■ Source data
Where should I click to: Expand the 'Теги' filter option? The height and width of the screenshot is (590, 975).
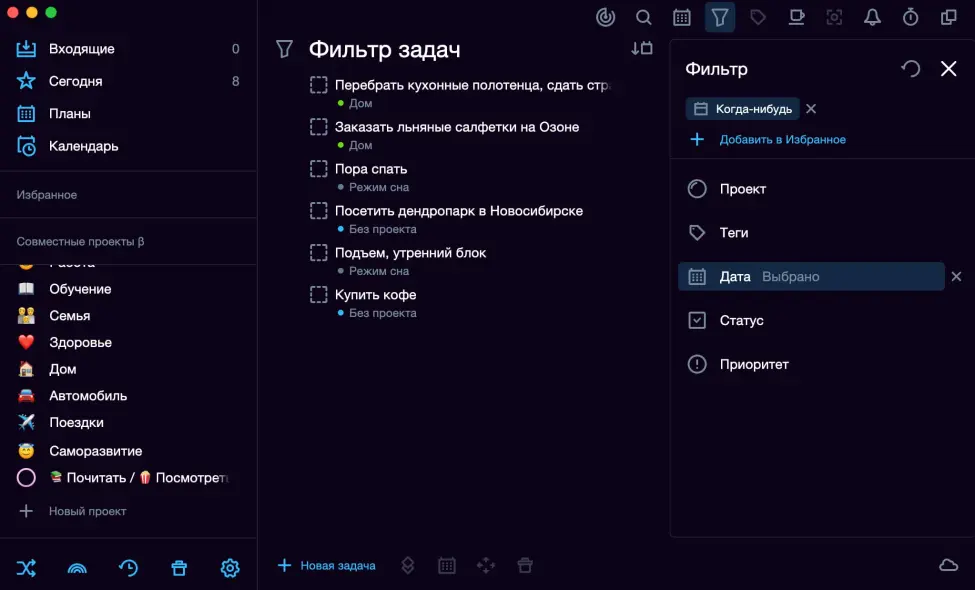coord(733,233)
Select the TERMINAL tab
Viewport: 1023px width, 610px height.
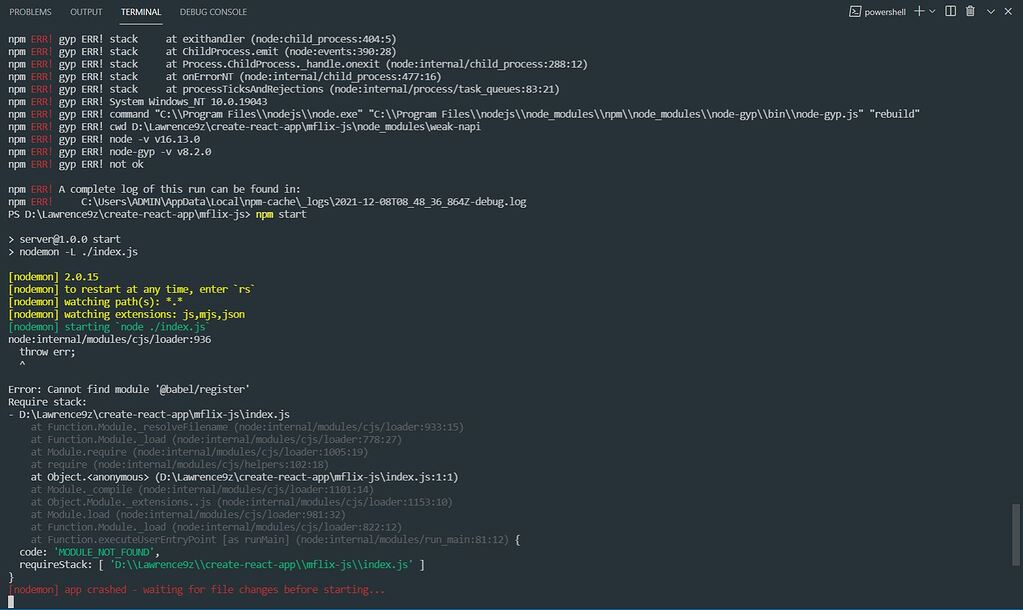[140, 12]
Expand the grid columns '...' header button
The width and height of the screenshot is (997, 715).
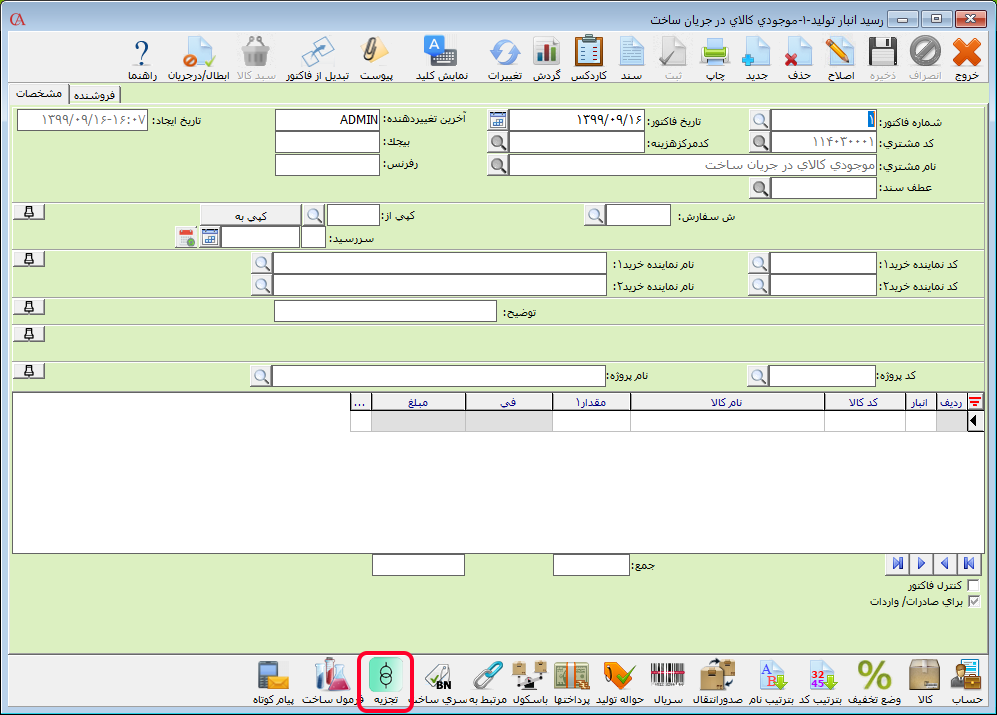pos(359,401)
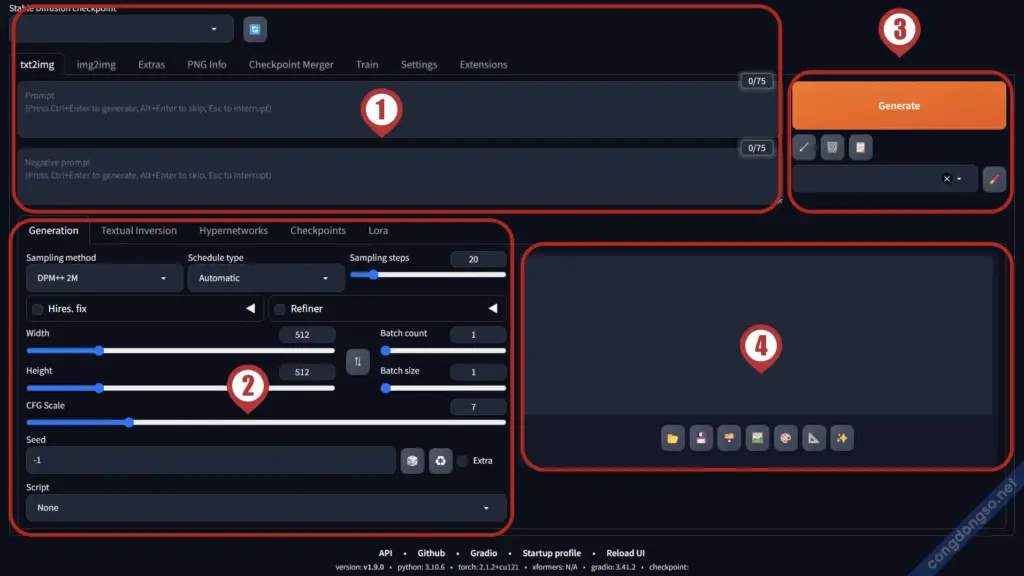Click the sparkle icon below the output preview
Image resolution: width=1024 pixels, height=576 pixels.
coord(842,438)
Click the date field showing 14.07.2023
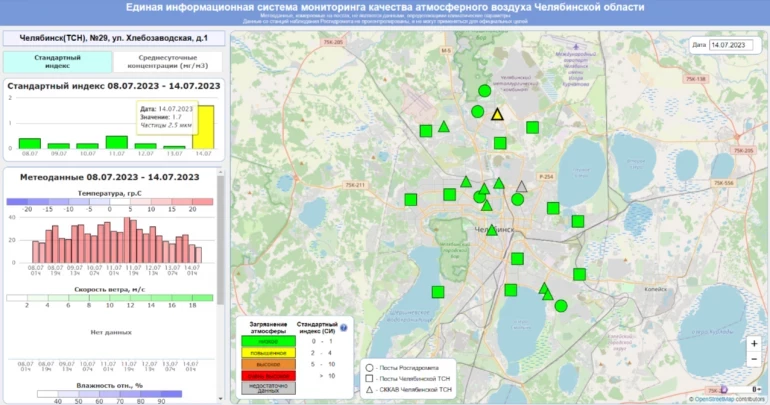Screen dimensions: 770x405 click(731, 45)
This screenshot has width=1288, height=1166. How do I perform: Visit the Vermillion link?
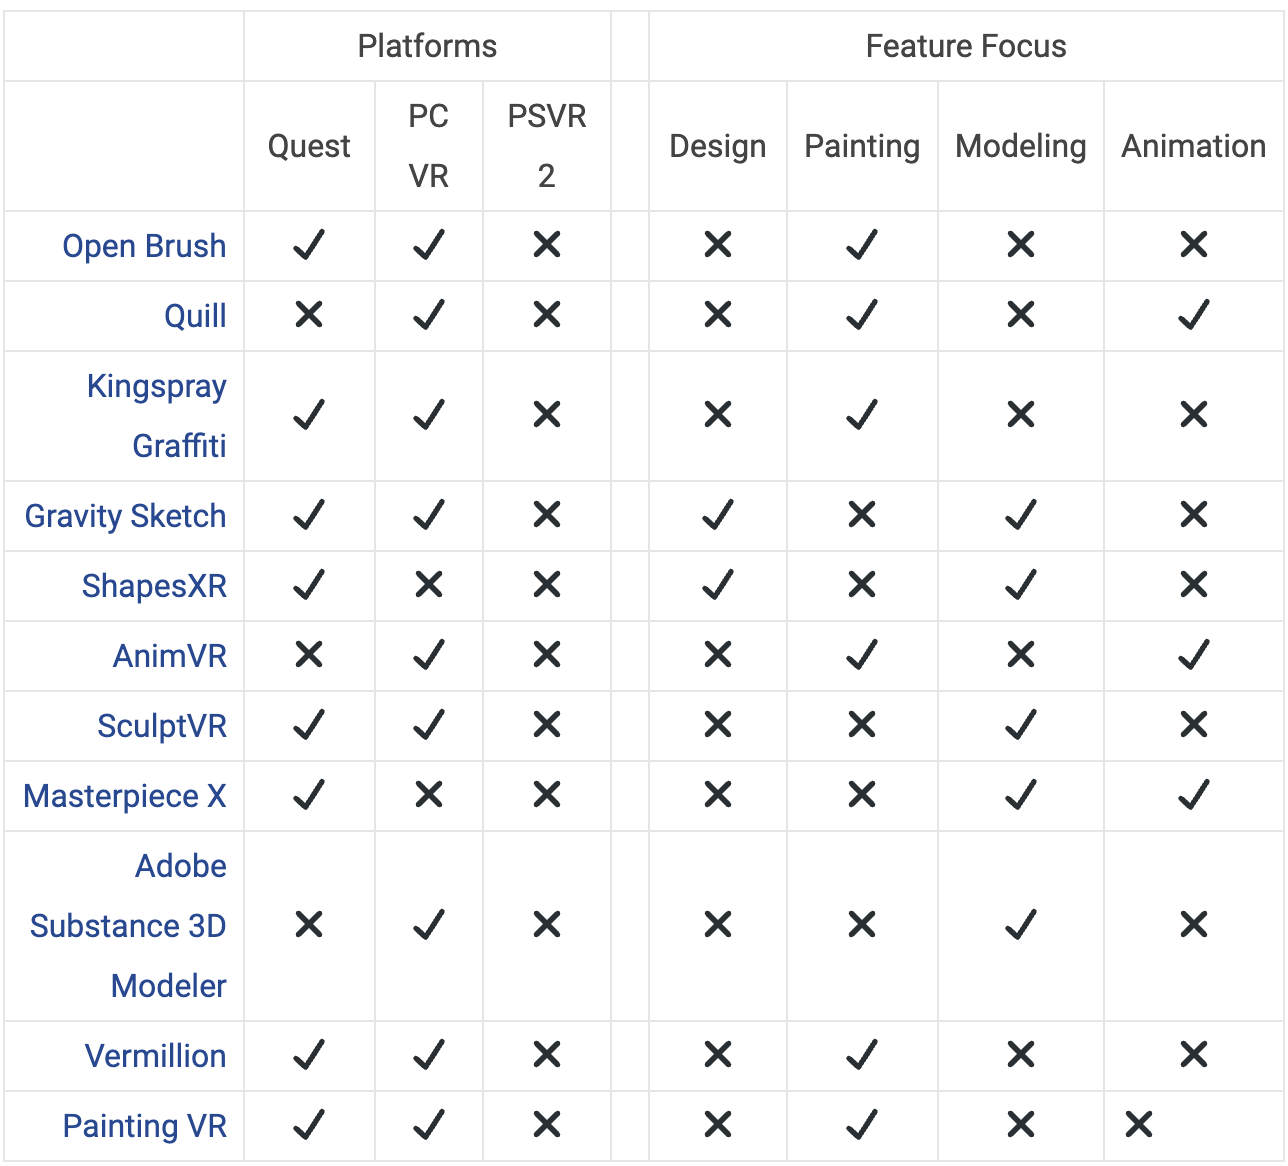tap(155, 1056)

■ Task prompt
Please repeat the lines above from the line containing "Viewport: 1023px width, 610px height." through the final line, both included, exactly as they stand and without pictures.

■ Finished exercise
Viewport: 1023px width, 610px height.
[140, 12]
Expand the grid columns '...' header button
The width and height of the screenshot is (997, 715).
pos(359,401)
Click the sparkle icon below the output preview
Image resolution: width=1024 pixels, height=576 pixels.
coord(842,438)
Click the date field showing 14.07.2023
Screen dimensions: 770x405 click(731, 45)
This screenshot has width=1288, height=1166. How do I perform: Visit the Vermillion link?
tap(155, 1056)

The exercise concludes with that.